## [Text shown]

★ ★ ★ ★ ★ ★ ★

In the spring of 1976 I was in seventh grade. I had been reading science fiction for two years and had just started bleeding over into fantasy.
One day at lunch I overheard my friend Keith saying, "I listened at the door, and I didn't hear anything, so I went inside and got attacked by a giant rat!" I said, "What do you mean, you listened at the door? What are you talking about?"
They said, "Well, it's kind of hard to explain, but in this game called Dungeons & Dragons there's a probability that you'll hear something through a door, and my character's a thief so he can hear better. The game just came out. Come over Friday and we'll play."
I did and was instantly hooked. A whole new kind of game. No board -- just dice, just probabilities. It allowed me to enter the world of the books I was reading. I put more effort into that game than I ever did into my schoolwork.
We were all complete outcasts in school -- beyond the fringe, beyond nerds. We were our own sub-dimensional bubble of the school. I'm not even sure we were on the rolls of any of the classes; that's how outcast we were.
D&D made quite a little explosion when it first came out. We were close to the Bible Belt, and ministers were preaching on TV against it, saying that it was a cult, telling stories about kids going too far, playing in the sewers and getting swept away when it rained or getting carried away and believing that the games were real and hurting each other with swords or trying to do incantations, demon worship. I remember thinking, "Who'd be stupid enough to believe this was real?" And, while I certainly wished it was real at times, I was sure these were boogyman stories made up by preachers who didn't like the implications of stories like Tolkein's, and by what they believed to be dabbling in the occult.

★ ★ ★ ★ ★ ★ ★

## [Task brief]
In the recollection above, what grade was the writer in during the spring of 1976?

## [Information shown]
★ ★ ★ ★ ★ ★ ★

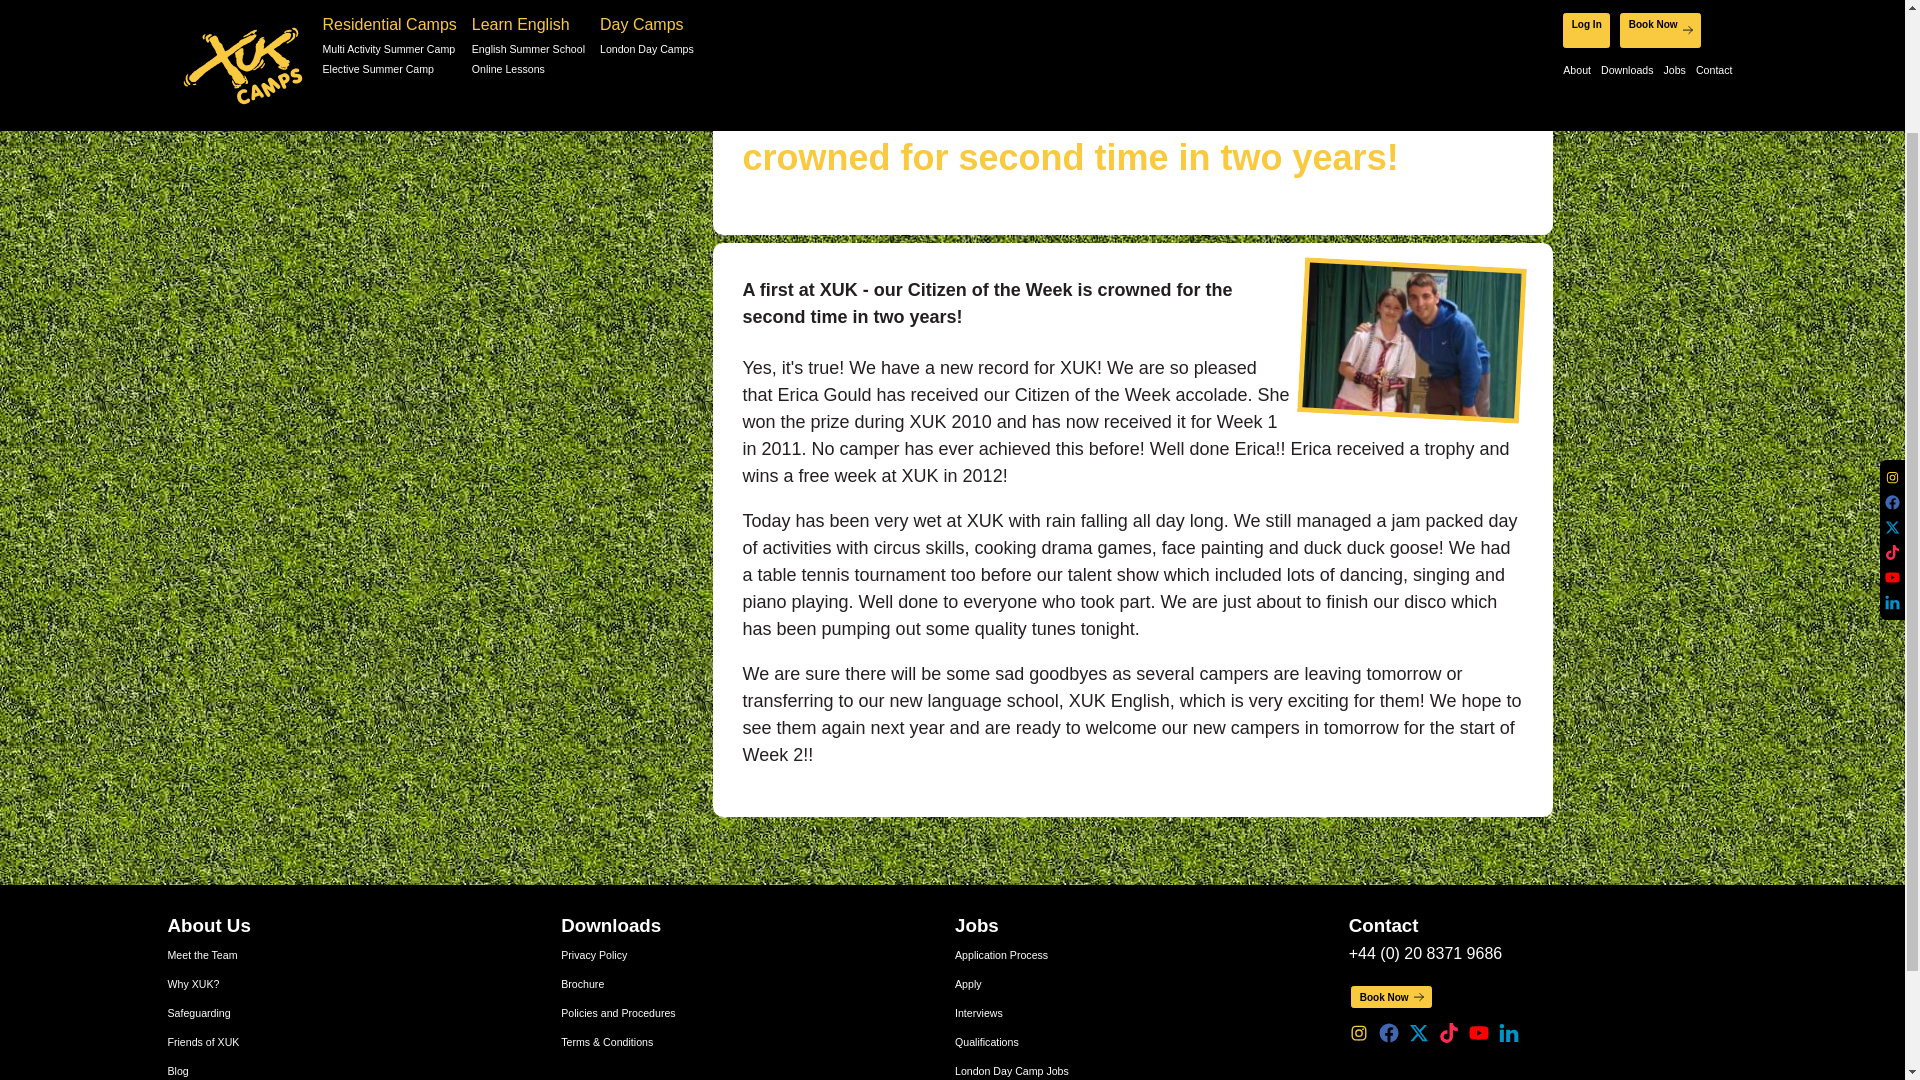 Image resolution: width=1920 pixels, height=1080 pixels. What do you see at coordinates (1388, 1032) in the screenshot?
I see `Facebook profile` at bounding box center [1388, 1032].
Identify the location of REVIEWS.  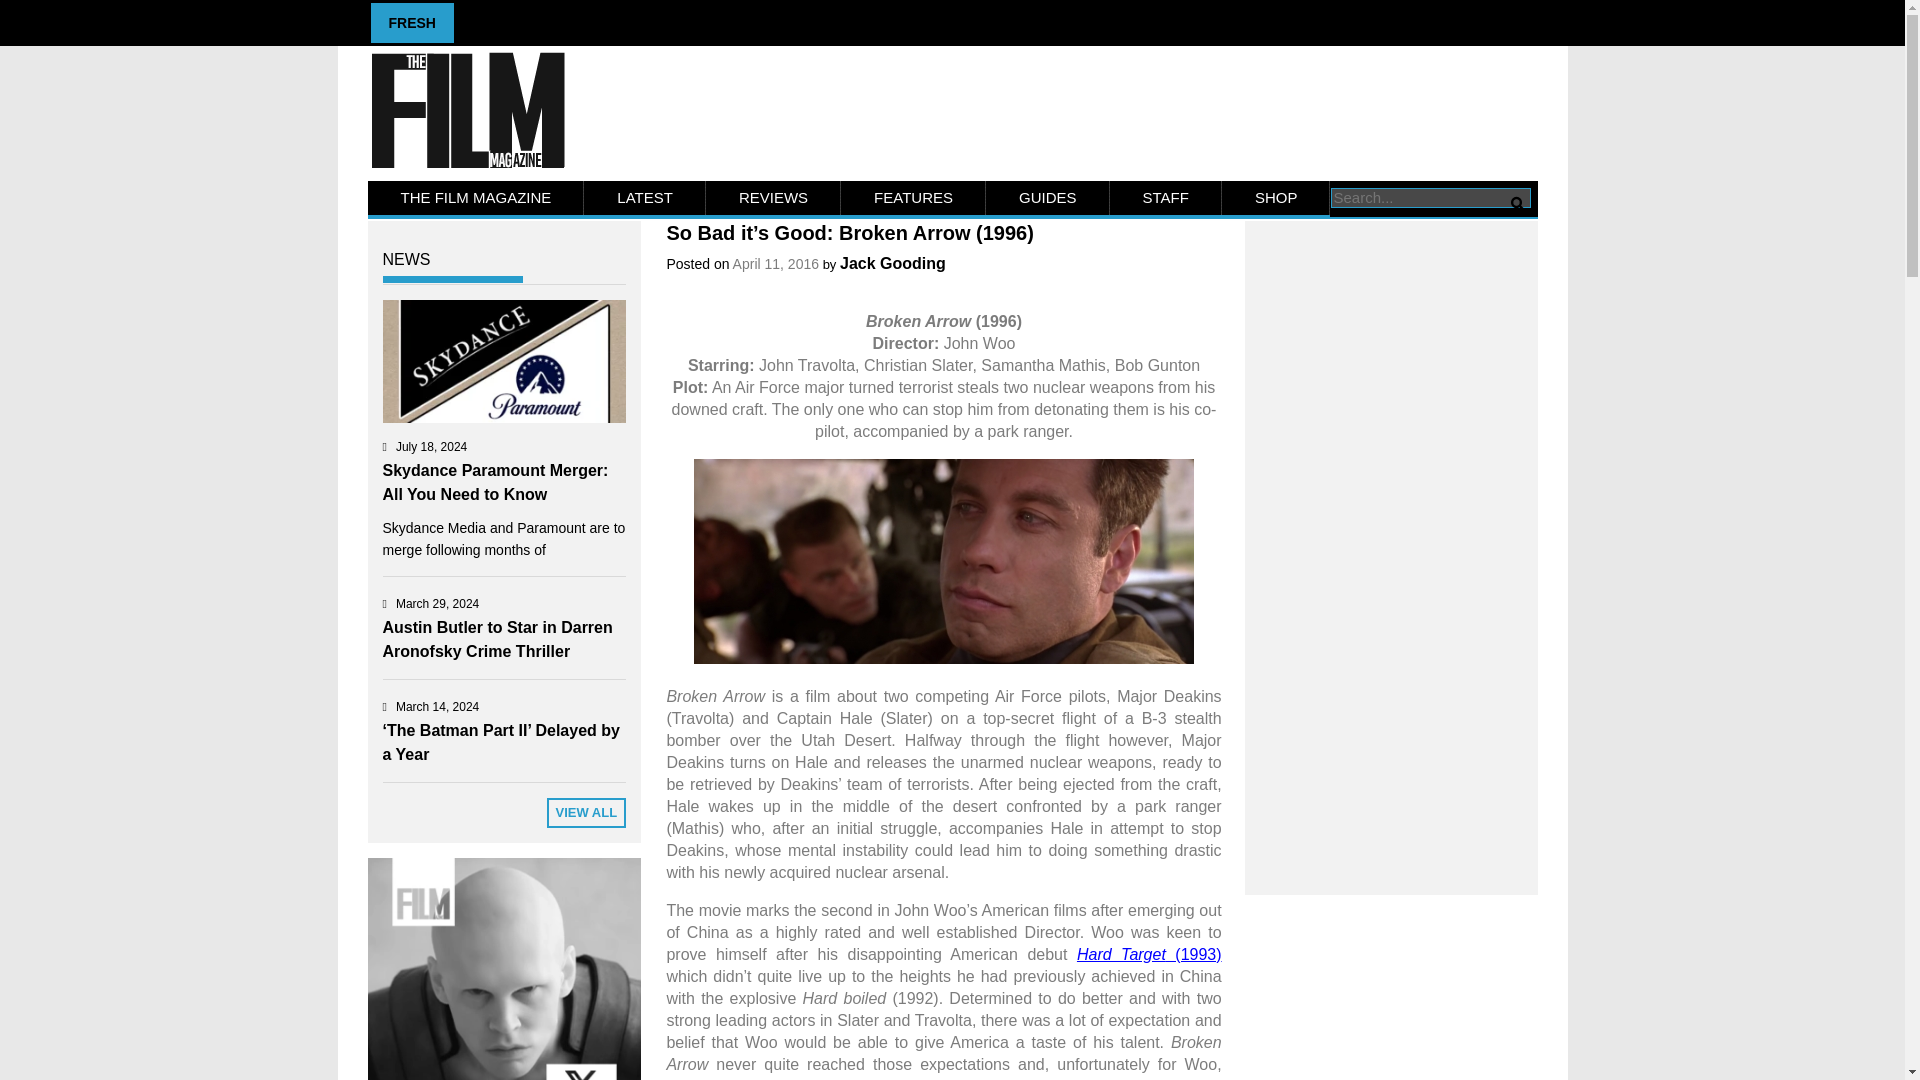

★ ★ ★ ★ ★ ★ ★

## [Result]
Seventh grade.